> [GIVEN RECORDS]

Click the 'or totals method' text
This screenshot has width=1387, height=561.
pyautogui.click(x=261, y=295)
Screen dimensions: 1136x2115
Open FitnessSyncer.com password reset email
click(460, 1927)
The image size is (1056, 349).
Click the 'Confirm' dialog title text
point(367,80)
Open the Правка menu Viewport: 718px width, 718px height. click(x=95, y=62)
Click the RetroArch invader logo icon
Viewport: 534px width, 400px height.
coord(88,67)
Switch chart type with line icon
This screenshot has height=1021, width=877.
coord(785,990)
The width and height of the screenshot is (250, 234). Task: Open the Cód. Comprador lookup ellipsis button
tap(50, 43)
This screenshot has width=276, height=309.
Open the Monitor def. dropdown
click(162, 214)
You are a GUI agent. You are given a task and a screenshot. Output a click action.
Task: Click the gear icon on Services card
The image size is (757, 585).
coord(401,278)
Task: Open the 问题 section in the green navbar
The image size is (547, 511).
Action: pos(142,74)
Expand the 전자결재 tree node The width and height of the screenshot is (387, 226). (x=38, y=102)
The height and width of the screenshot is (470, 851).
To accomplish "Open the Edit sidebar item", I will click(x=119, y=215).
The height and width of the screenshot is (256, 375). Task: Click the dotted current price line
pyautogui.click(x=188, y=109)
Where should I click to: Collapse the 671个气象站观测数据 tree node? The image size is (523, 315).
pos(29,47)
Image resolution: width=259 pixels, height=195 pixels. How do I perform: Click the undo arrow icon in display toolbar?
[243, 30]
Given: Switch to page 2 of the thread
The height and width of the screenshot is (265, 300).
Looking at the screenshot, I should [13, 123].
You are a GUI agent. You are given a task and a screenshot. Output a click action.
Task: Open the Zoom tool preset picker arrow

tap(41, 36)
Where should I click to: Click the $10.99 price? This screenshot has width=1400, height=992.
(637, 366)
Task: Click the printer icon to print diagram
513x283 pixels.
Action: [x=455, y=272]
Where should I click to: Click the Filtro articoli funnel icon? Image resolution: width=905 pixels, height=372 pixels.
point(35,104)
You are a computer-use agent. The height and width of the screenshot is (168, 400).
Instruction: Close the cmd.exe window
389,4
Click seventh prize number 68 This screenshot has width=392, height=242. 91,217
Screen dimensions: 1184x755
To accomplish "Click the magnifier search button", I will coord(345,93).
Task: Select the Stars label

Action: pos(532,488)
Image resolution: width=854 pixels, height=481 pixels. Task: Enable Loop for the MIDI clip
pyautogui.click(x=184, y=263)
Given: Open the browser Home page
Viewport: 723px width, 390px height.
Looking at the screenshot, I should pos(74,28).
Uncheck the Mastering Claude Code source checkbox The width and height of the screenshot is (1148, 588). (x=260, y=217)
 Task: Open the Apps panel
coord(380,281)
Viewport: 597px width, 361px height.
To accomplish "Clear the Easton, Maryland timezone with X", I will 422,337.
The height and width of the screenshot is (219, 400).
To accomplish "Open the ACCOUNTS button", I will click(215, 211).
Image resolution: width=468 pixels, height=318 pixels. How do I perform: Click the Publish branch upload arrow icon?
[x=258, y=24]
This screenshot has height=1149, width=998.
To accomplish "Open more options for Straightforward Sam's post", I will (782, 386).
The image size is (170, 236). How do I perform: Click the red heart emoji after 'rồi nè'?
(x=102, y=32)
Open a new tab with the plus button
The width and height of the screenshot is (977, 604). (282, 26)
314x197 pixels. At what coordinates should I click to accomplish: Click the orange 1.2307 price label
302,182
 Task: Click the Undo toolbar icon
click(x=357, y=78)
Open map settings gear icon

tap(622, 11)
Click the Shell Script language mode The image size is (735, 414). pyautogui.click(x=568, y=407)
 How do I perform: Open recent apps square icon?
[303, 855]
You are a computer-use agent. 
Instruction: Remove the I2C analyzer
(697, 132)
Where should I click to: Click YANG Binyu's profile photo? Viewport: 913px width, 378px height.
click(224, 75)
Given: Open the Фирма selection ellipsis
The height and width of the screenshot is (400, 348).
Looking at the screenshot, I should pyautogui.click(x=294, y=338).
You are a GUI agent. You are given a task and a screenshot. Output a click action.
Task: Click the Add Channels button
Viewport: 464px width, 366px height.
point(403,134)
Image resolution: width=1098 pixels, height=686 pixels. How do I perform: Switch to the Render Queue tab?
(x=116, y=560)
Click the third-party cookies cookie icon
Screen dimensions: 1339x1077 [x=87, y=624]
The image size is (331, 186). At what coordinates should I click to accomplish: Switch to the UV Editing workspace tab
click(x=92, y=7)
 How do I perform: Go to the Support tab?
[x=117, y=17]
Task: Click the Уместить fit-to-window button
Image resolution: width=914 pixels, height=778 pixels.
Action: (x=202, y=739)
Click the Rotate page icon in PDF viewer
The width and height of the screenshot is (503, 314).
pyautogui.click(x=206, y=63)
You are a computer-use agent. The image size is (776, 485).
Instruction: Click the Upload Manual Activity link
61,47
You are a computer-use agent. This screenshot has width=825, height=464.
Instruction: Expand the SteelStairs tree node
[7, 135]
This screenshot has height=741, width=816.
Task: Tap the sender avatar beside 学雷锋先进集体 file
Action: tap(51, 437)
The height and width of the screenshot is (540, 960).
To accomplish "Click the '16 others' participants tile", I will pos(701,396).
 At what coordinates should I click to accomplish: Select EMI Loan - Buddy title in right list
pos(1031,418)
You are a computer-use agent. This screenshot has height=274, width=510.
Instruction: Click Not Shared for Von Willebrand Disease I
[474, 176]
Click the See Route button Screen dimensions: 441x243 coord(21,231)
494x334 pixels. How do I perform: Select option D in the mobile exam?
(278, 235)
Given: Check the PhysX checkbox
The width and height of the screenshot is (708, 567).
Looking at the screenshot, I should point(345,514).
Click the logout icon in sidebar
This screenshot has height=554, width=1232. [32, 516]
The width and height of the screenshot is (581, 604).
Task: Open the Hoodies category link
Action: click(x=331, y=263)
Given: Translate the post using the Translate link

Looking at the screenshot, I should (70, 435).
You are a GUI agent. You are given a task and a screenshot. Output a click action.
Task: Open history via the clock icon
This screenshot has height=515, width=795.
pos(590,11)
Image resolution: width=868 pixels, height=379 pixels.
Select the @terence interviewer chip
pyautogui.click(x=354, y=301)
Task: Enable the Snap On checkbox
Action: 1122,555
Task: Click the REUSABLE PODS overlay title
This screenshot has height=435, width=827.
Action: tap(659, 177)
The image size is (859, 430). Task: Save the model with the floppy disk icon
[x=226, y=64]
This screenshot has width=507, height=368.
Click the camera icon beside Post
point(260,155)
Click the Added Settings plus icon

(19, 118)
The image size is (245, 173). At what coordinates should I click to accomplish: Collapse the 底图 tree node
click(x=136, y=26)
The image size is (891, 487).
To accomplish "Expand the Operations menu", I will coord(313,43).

> [TRY IT] Retype the entries in full. Keep every line identical.

> [SOLUTION FOR THIS PROBLEM]
Click the 'or totals method' text
This screenshot has width=1387, height=561.
pyautogui.click(x=261, y=295)
Screen dimensions: 1136x2115
Open FitnessSyncer.com password reset email
click(460, 1927)
The image size is (1056, 349).
Click the 'Confirm' dialog title text
point(367,80)
Open the Правка menu Viewport: 718px width, 718px height. click(x=95, y=62)
Click the RetroArch invader logo icon
Viewport: 534px width, 400px height.
coord(88,67)
Switch chart type with line icon
This screenshot has height=1021, width=877.
coord(785,990)
The width and height of the screenshot is (250, 234). Task: Open the Cód. Comprador lookup ellipsis button
tap(50, 43)
This screenshot has width=276, height=309.
Open the Monitor def. dropdown
click(162, 214)
You are a GUI agent. You are given a task and a screenshot. Output a click action.
Task: Click the gear icon on Services card
The image size is (757, 585).
coord(401,278)
Task: Open the 问题 section in the green navbar
The image size is (547, 511).
Action: pos(142,74)
Expand the 전자결재 tree node The width and height of the screenshot is (387, 226). (x=38, y=102)
The height and width of the screenshot is (470, 851).
To accomplish "Open the Edit sidebar item", I will click(x=119, y=215).
The height and width of the screenshot is (256, 375). Task: Click the dotted current price line
pyautogui.click(x=188, y=109)
Where should I click to: Collapse the 671个气象站观测数据 tree node? The image size is (523, 315).
pos(29,47)
Image resolution: width=259 pixels, height=195 pixels. How do I perform: Click the undo arrow icon in display toolbar?
[243, 30]
Given: Switch to page 2 of the thread
The height and width of the screenshot is (265, 300).
Looking at the screenshot, I should [13, 123].
You are a GUI agent. You are given a task and a screenshot. Output a click action.
Task: Open the Zoom tool preset picker arrow

tap(41, 36)
Where should I click to: Click the $10.99 price? This screenshot has width=1400, height=992.
(637, 366)
Task: Click the printer icon to print diagram
513x283 pixels.
Action: [x=455, y=272]
Where should I click to: Click the Filtro articoli funnel icon? Image resolution: width=905 pixels, height=372 pixels.
point(35,104)
You are a computer-use agent. The height and width of the screenshot is (168, 400).
Instruction: Close the cmd.exe window
389,4
Click seventh prize number 68 This screenshot has width=392, height=242. 91,217
Screen dimensions: 1184x755
To accomplish "Click the magnifier search button", I will coord(345,93).
Task: Select the Stars label

Action: pos(532,488)
Image resolution: width=854 pixels, height=481 pixels. Task: Enable Loop for the MIDI clip
pyautogui.click(x=184, y=263)
Given: Open the browser Home page
Viewport: 723px width, 390px height.
Looking at the screenshot, I should pos(74,28).
Uncheck the Mastering Claude Code source checkbox The width and height of the screenshot is (1148, 588). (x=260, y=217)
 Task: Open the Apps panel
coord(380,281)
Viewport: 597px width, 361px height.
To accomplish "Clear the Easton, Maryland timezone with X", I will 422,337.
The height and width of the screenshot is (219, 400).
To accomplish "Open the ACCOUNTS button", I will click(215, 211).
Image resolution: width=468 pixels, height=318 pixels. How do I perform: Click the Publish branch upload arrow icon?
[x=258, y=24]
This screenshot has height=1149, width=998.
To accomplish "Open more options for Straightforward Sam's post", I will (782, 386).
The image size is (170, 236). How do I perform: Click the red heart emoji after 'rồi nè'?
(x=102, y=32)
Open a new tab with the plus button
The width and height of the screenshot is (977, 604). (282, 26)
314x197 pixels. At what coordinates should I click to accomplish: Click the orange 1.2307 price label
302,182
 Task: Click the Undo toolbar icon
click(x=357, y=78)
Open map settings gear icon

tap(622, 11)
Click the Shell Script language mode The image size is (735, 414). pyautogui.click(x=568, y=407)
 How do I perform: Open recent apps square icon?
[303, 855]
You are a computer-use agent. 
Instruction: Remove the I2C analyzer
(697, 132)
Where should I click to: Click YANG Binyu's profile photo? Viewport: 913px width, 378px height.
click(224, 75)
Given: Open the Фирма selection ellipsis
The height and width of the screenshot is (400, 348).
Looking at the screenshot, I should pyautogui.click(x=294, y=338).
You are a GUI agent. You are given a task and a screenshot. Output a click action.
Task: Click the Add Channels button
Viewport: 464px width, 366px height.
point(403,134)
Image resolution: width=1098 pixels, height=686 pixels. How do I perform: Switch to the Render Queue tab?
(x=116, y=560)
Click the third-party cookies cookie icon
Screen dimensions: 1339x1077 [x=87, y=624]
The image size is (331, 186). At what coordinates should I click to accomplish: Switch to the UV Editing workspace tab
click(x=92, y=7)
 How do I perform: Go to the Support tab?
[x=117, y=17]
Task: Click the Уместить fit-to-window button
Image resolution: width=914 pixels, height=778 pixels.
Action: (x=202, y=739)
Click the Rotate page icon in PDF viewer
The width and height of the screenshot is (503, 314).
pyautogui.click(x=206, y=63)
You are a computer-use agent. The image size is (776, 485).
Instruction: Click the Upload Manual Activity link
61,47
You are a computer-use agent. This screenshot has width=825, height=464.
Instruction: Expand the SteelStairs tree node
[7, 135]
This screenshot has height=741, width=816.
Task: Tap the sender avatar beside 学雷锋先进集体 file
Action: tap(51, 437)
The height and width of the screenshot is (540, 960).
To accomplish "Click the '16 others' participants tile", I will pos(701,396).
 At what coordinates should I click to accomplish: Select EMI Loan - Buddy title in right list
pos(1031,418)
You are a computer-use agent. This screenshot has height=274, width=510.
Instruction: Click Not Shared for Von Willebrand Disease I
[474, 176]
Click the See Route button Screen dimensions: 441x243 coord(21,231)
494x334 pixels. How do I perform: Select option D in the mobile exam?
(278, 235)
Given: Check the PhysX checkbox
The width and height of the screenshot is (708, 567).
Looking at the screenshot, I should point(345,514).
Click the logout icon in sidebar
This screenshot has height=554, width=1232. [32, 516]
The width and height of the screenshot is (581, 604).
Task: Open the Hoodies category link
Action: click(x=331, y=263)
Given: Translate the post using the Translate link

Looking at the screenshot, I should (70, 435).
You are a GUI agent. You are given a task and a screenshot. Output a click action.
Task: Open history via the clock icon
This screenshot has height=515, width=795.
pos(590,11)
Image resolution: width=868 pixels, height=379 pixels.
Select the @terence interviewer chip
pyautogui.click(x=354, y=301)
Task: Enable the Snap On checkbox
Action: 1122,555
Task: Click the REUSABLE PODS overlay title
This screenshot has height=435, width=827.
Action: tap(659, 177)
The image size is (859, 430). Task: Save the model with the floppy disk icon
[x=226, y=64]
This screenshot has width=507, height=368.
Click the camera icon beside Post
point(260,155)
Click the Added Settings plus icon

(19, 118)
The image size is (245, 173). At what coordinates should I click to accomplish: Collapse the 底图 tree node
click(x=136, y=26)
The image size is (891, 487).
To accomplish "Expand the Operations menu", I will coord(313,43).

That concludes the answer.